The trans issue seems to be pushed more and more into my face these days, from both an anti and pro trans perspective. There are examples that the trans issue is impacting our daily lives. For example, does your company enforce or encourage people to put pronouns on their email/profile? Why do we need to do that? For 99.99% of people it should be obvious what your gender is. I work with a lot of different companies due to my industry and more and more companies are implementing pronouns into their HR systems.

We're also seeing trans ideas showing up in our culture through movies, books, video games, tv shows, etc. And I'll be honest, more of then than not, the experience is ruined by the inclusion of a trans person, because it's usually forced into for the sake of diversity and inclusion rather than for the sake of telling an interesting story. The Japanese seem to do better job of exploring these ideas. Inside Mari is a manga I read many years ago that explores the idea of a man waking up in a woman's body. It displays the experience of dysphoria quite well, so a story that explores trans issues can still be interesting. But so many modern entertainment just want to push it into my face now, and it's executed horribly.

Do you care about women's rights/issues? The common example is the trans in women's athletic competitions. I don't know how anyone who claims to support women's right can also support having trans people in women's athletic competitions. We're seeing trans athletes dominate the space, taking away opportunities for women. There's a reason we have a women's only league/competition in so many different sports.

It's also impacting language and the way we speak. I know it's a bit of a meme, but there are people who can't even define what is a woman anymore. I'm pretty sure the attempt to remove gender from gendered languages e.g. saying latinx instead of latino/latina is related to the trans movement. It's no longer pregnant women, it's pregnant people, because now a man can get pregnant. If trans people are such a small percentage of the population, why are so many people trying to reshape our language and the way we speak to be inclusive of such a small percentage of the population?

And if you ever engage in a discussion about trans issues and say anything that could be anti trans, so many people seem to get offended and will even make attempts to dox you, get you fired, yell at you, scream in your face, call you Nazi scum, or any other myriad of rude and toxic behavior. And many of these people are activist types that try to change culture and society. The reason Jordan Peterson got famous in 2017 is because trans activist types recorded themselves confronting him about his views on Canada's Bill C-16. This is over 6 years ago, has the trans issue gotten better or worse since then? I remember reddit was fawning over this man around that time, now he's actively hated and despised. More and more young people support the idea that misgendering should be a crime. It seems to me that the trans issues have only become more prevalent in our lives.

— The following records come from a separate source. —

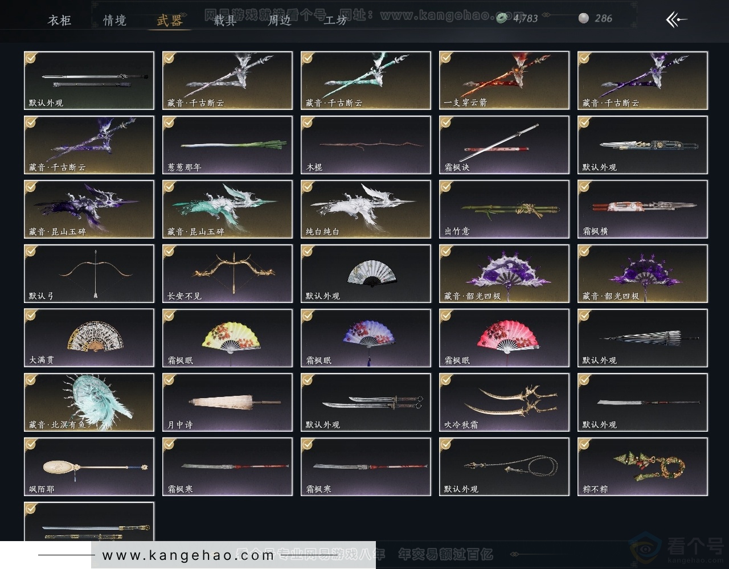Choose the 粽不粽 rope dart skin
Screen dimensions: 729x569
(x=642, y=466)
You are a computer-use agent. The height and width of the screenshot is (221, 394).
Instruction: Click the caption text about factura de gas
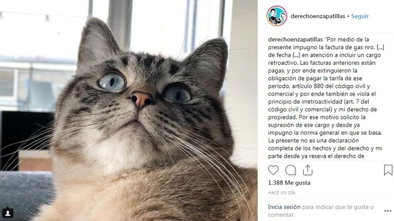[x=326, y=47]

I used to not care about trans issues. But when the trans issues start popping up over so many different areas of life, and many of the loudest proponents for the trans issues seem to be angry, anti-intellectual activist types, well it makes me want to be on the opposing side. Given the impact the trans movement has had on our modern culture and society, I'm not sure I can agree trans issues are no longer irrelevant in our lives anymore. It certainly doesn't seem to be going away any time soon.